_WORK INSTRUCTIONS_
Of the lines below, write out exactly those from the line with "You are a GUI" through the line with "Viewport: 1456px width, 819px height.", both included, and skip the rest.

INPUT RECORDS section start

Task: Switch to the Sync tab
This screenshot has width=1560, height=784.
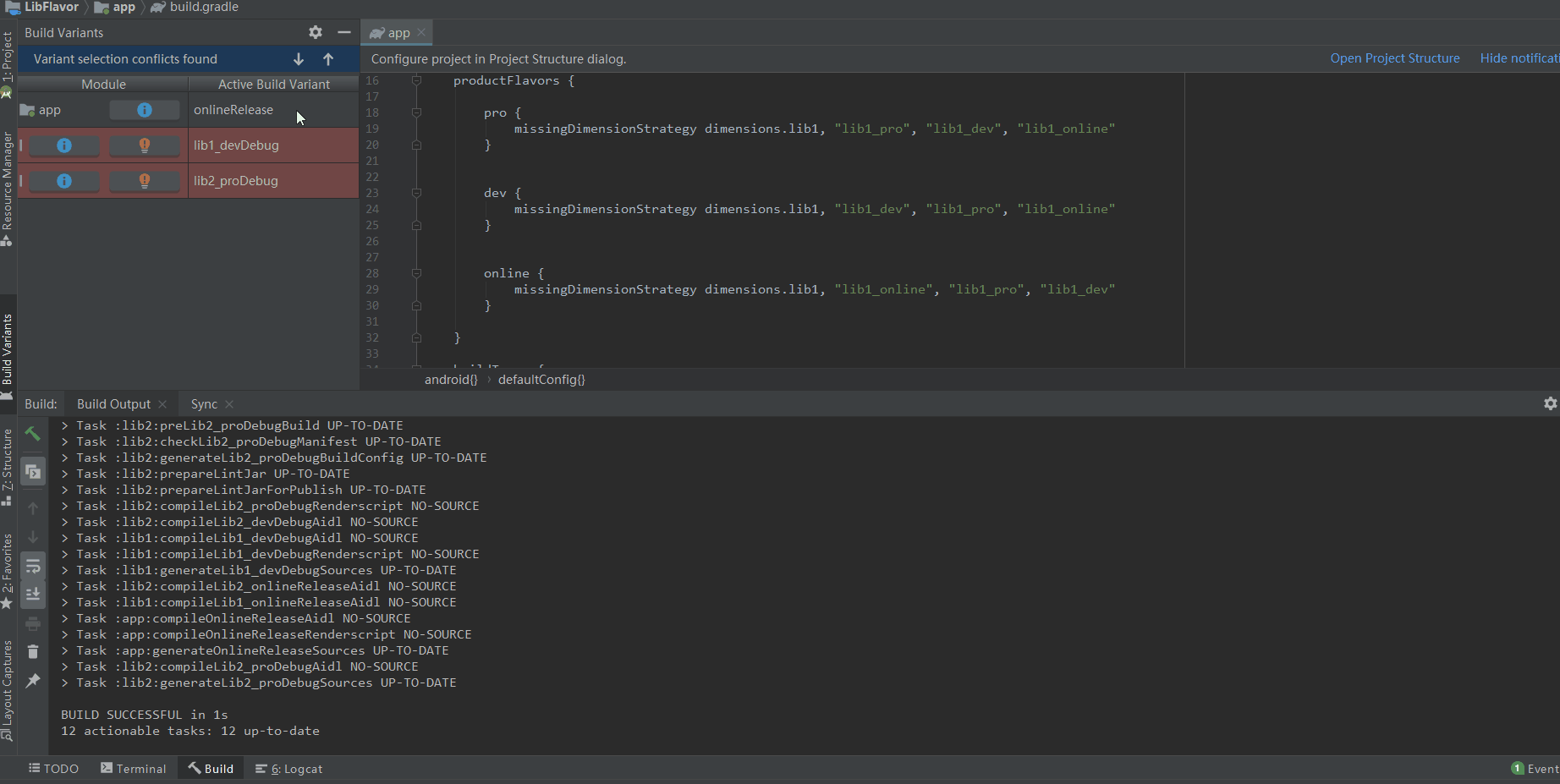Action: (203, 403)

INPUT RECORDS section end
INPUT RECORDS section start

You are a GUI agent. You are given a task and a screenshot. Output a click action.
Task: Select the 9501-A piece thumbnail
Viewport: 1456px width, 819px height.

INPUT RECORDS section end

_RESULT BELOW_
You are a GUI agent. You are given a task and a screenshot. Output a click action.
Task: Select the 9501-A piece thumbnail
Viewport: 1456px width, 819px height.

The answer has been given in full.